Worauf hast du gewartet?
Die Hochwasserkatastrophe hat einen Mann auf das Dach seines Hauses getrieben. Doch auch dort ist er nicht sicher - das Wasser steigt bedrohlich an. Retter in einem Boot kommen vorbei und wollen ihn mitnehmen. "Nein danke", antwortet er, "Gott wird mich retten." Es wird Nacht, das Wasser steigt weiter, der Mann klettert auf den Schornstein. Wieder kommt ein Boot vorbei, und die Helfer rufen: "Steig ein!" "Nein, danke, Gott wird mich retten." ist die Antwort. Schließlich kommt ein Hubschrauber. Die Besatzung sieht ihn im Scheinwerferlicht, das Wasser reicht ihm bis zum Kinn. "Nehmen Sie die Strickleiter", ruft einer der Männer. "Nein, danke, Gott wird mich retten." sind die letzten Worte des Mannes, denn kurze Zeit später ertrinkt er. Im Himmel beschwert er sich bei Gott: "Mein Leben lang habe ich treu an Dich geglaubt. Warum hast Du mich nicht gerettet?" Gott sieht ihn erstaunt an: "Ich habe dir zwei Boote und einen Hubschrauber geschickt. Worauf hast du gewartet?"
Eine Geschichte zum Schmunzeln, vielleicht ein wenig platt, aber für mich enthält sie eine wichtige Wahrheit: Auf die Frage "Wie greift Gott in unser Leben ein?" gibt sie die Antwort: Durch Menschen. Er schickt sie uns, wenn wir Hilfe brauchen. Und die dürfen und sollen wir auch in Anspruch nehmen.

- [Aufgabe 1]
Was hat Gott dem Mann nach dem Text über den Mann im Hochwasser geschickt?
- [Aufgabe 2]
Schreib den Text über den Mann im Hochwasser nach seinem letzten Satz weiter.
Das Material spielt hierfür keine Rolle.

- [Auszüge aus Daten]
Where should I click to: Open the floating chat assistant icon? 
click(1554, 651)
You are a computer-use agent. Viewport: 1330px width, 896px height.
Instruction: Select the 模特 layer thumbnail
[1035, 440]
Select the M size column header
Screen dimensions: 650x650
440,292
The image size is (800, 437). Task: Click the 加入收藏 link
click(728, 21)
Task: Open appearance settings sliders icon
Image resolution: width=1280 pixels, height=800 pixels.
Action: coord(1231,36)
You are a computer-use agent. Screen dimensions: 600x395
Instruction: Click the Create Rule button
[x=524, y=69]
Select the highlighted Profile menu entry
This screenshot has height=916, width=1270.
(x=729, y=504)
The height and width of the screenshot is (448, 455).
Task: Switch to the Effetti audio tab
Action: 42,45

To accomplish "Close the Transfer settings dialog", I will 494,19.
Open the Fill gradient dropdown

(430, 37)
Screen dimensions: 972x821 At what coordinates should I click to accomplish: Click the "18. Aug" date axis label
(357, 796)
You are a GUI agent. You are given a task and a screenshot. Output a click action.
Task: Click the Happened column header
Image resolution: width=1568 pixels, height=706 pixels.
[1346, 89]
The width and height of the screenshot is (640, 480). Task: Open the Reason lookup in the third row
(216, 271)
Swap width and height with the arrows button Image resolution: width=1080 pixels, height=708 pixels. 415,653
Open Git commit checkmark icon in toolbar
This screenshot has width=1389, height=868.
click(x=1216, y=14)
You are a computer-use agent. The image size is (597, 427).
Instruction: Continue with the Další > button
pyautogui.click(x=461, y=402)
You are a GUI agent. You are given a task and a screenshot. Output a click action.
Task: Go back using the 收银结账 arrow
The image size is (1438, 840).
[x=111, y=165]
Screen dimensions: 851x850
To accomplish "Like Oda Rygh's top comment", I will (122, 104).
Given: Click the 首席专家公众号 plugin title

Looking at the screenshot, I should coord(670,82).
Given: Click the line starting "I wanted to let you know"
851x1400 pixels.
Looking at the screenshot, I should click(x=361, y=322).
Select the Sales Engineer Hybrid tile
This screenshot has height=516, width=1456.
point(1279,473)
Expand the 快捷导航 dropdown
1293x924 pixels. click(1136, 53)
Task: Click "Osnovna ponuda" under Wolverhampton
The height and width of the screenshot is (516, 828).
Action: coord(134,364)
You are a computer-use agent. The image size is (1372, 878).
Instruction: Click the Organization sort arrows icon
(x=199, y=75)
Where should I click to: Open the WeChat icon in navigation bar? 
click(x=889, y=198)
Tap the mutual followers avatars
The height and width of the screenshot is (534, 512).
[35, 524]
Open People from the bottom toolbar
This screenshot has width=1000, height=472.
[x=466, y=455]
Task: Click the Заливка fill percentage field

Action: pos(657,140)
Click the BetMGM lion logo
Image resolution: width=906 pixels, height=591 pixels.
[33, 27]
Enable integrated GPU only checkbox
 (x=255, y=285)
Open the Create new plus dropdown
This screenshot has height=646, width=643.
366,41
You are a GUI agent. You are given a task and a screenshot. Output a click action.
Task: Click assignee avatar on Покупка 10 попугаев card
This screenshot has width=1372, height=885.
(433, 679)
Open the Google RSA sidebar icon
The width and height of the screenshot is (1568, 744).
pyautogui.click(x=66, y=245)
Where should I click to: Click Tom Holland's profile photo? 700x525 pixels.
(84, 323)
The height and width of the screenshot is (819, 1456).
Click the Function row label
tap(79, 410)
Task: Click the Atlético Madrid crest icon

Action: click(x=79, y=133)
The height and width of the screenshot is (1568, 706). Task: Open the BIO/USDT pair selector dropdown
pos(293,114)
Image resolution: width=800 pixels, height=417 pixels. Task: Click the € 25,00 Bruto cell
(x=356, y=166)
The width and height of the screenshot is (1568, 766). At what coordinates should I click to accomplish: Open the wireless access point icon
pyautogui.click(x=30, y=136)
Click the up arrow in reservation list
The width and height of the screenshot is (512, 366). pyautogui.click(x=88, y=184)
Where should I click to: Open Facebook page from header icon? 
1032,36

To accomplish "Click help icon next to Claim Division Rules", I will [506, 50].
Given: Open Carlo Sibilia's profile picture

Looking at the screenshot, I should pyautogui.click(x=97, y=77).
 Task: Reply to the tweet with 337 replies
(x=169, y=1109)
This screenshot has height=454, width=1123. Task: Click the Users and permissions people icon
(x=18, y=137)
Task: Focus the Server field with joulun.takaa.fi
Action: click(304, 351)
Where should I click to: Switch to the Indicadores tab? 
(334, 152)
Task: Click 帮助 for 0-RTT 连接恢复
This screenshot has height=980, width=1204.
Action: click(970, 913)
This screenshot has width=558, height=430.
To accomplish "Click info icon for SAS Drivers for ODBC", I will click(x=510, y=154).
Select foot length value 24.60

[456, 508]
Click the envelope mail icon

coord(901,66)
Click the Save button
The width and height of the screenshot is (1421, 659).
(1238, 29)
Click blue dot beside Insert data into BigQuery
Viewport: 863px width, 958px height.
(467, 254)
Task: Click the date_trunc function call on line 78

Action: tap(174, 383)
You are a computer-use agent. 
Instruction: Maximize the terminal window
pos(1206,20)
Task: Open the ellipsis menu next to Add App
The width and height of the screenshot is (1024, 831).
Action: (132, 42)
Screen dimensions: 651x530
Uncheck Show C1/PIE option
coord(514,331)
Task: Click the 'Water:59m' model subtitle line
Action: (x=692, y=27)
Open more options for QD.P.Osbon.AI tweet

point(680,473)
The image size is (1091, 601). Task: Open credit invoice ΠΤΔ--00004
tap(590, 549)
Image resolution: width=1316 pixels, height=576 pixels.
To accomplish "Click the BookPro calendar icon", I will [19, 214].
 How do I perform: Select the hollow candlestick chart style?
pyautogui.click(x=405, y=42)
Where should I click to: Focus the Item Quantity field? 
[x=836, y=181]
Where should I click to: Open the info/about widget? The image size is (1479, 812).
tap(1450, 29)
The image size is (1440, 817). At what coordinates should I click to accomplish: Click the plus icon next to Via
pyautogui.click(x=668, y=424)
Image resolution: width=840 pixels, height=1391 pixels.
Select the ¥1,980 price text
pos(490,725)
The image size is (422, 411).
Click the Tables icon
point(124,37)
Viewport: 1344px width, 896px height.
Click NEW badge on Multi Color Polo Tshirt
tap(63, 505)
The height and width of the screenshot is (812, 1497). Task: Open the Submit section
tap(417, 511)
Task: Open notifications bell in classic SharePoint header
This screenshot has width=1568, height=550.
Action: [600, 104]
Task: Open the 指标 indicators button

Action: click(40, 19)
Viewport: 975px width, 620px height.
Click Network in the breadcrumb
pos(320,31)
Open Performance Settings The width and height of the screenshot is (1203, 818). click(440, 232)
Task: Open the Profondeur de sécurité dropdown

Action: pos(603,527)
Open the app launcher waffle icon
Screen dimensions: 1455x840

- [Ergebnis 1]
Zwei Boote und einen Hubschrauber.

- [Ergebnis 2]
Manche warten stattdessen auf göttliche Wunder und lassen sich nicht ärztlich behandeln oder lehnen eine Blutübertragung ab. Wieder andere hoffen in einer Ehekrise, dass irgendwoher eine Wende kommt und nehmen deshalb keine Eheberatung in Anspruch. Der Glaube an Engel - unsichtbare Wesen und Kräfte, die uns begleiten, helfen und beschützen - hat Hochkonjunktur. Wohlgemerkt: Ich leugne nicht, dass es dann und wann "Schutzengel" gibt. Meistens aber sind Engel aus Fleisch und Blut: Eltern, Sanitäter, Ärzte, aber auch Freunde, manchmal völlig Unbekannte.
Überlegen Sie einmal, wem Sie Gutes verdanken, wenn Sie auf Ihr Leben zurückblicken... Alle wurden (und werden) sie von Gott geschickt, sind seine Boten - oft ohne es zu ahnen. Umgekehrt können (und sollen) auch wir andere ermutigen, trösten, ihnen Orientierung und Hoffnung geben.
Denn Gott ist nicht nur zu finden in der Kirche, im Gottesdienst, in Stille und Abgeschiedenheit, im Gebet oder im Fasten. Sondern er kommt uns vor allem durch Menschen nahe. Denn - so haben wir es an Weihnachten gefeiert - er wurde selbst Mensch. Als Jesus war er ein Retter und Helfer, Vorbild und Lehrer. Bis heute zieht sein Leben und Sterben Kreise, steckt Menschen an, seinem Handeln zu folgen und ihm zu vertrauen. "Worauf hast du gewartet?" - Ich wünsche Ihnen, dass Sie die Menschen wahrnehmen, die Gott Ihnen schickt.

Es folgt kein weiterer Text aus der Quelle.